2: What are the odds that a scammer just happened to be in the restaurant when this happened? Pretty slim. But most likely, if this was a scam, the guy who walked into the bar also caused the crash. Probably through malware previously installed on the system. Presenting a business card as a form of validation and introduction is an easy scam that is often successful. I can print up business cards tomorrow that say I am the senior technology editor of The New York Times. But, sadly, it doesn’t make it so.
3: Have backup systems tested and ready. In the case of this scenario, and for most retail sites, the most critical issue is capturing credit card information and receipting to the customer. Redundant hardware, a secondary internet connection, or a backup solution that utilizes the tethering capability from a personal hotspot or even your smartphone to keep you up and running, with some tradeoffs, like speed, are possible. With a backup method immediately accessible, a scam like this fails.
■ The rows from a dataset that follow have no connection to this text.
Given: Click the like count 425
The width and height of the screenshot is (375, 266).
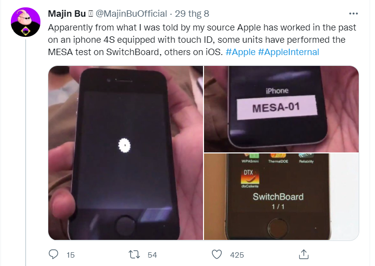Looking at the screenshot, I should point(237,255).
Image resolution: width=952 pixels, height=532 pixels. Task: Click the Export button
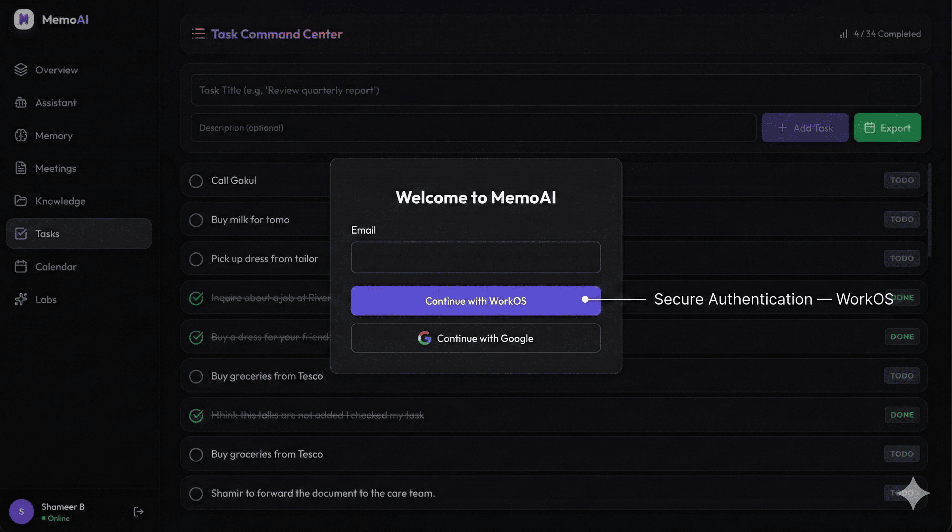click(887, 128)
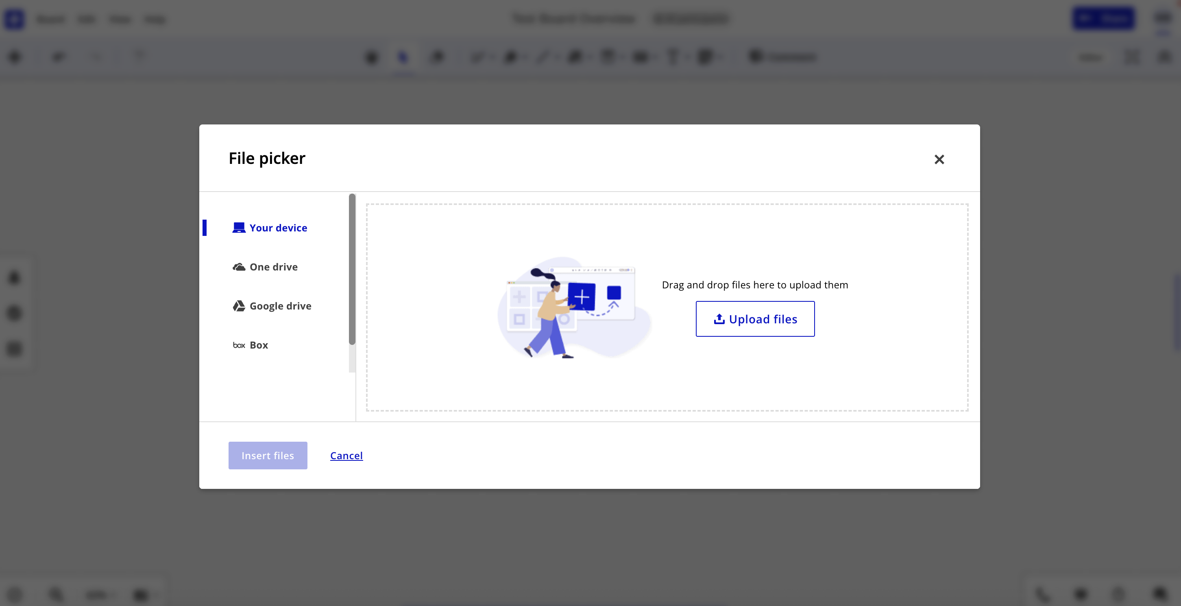Click the Insert files button
This screenshot has height=606, width=1181.
pos(268,455)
4: Do not panic. And do not throw your best practices out when they are really tested. In this case, the restaurant had remote IT guys working on the issue. The manager, apparently without the confidence of a backup solution and hoping to speed up the resolution, gave away the farm, opening the door for a far bigger problem. Never give anyone administrative access to your servers, computers, or cloud services. Not only is it possible for someone to infect your systems or steal your data, but they can also have taken a minute to install a dummy account for themselves with admin rights. So even if the manager or the IT company had the presence of mind to change the administrative password after this episode (something I would give about a 50-50 chance to), they would not stop the scammer from getting in through the dummy account.
5: One way to avoid panicking and handing over your tech keys to a guy in the bar is to have confidence in your backup solutions and your staff’s ability to get them online quickly. That comes from testing. You have just half a disaster plan if it exists only on paper. It is a bit of a pain to test, but it is well worth it. That’s where you find out that the plan depends on getting into something that is locked and no one but the owner has the key.
Was the guy who walked into this bar just a good guy trying to help out? Probably. Was the manager just in over his head, trying to be creative in resolving the problem quickly? Most likely.
Situations like this really aren’t that unusual. I myself have offered to help people with problems, and I am always amazed how quick they are to give up administrator credentials, and how unlikely they are to change them afterward. We tend to take people at their word and to be grateful for a helping hand when needed. But hope is not a strategy, and real security that protects your customers and your business is based on often-harsh realities.
Prepare for the worst and hope you never need it.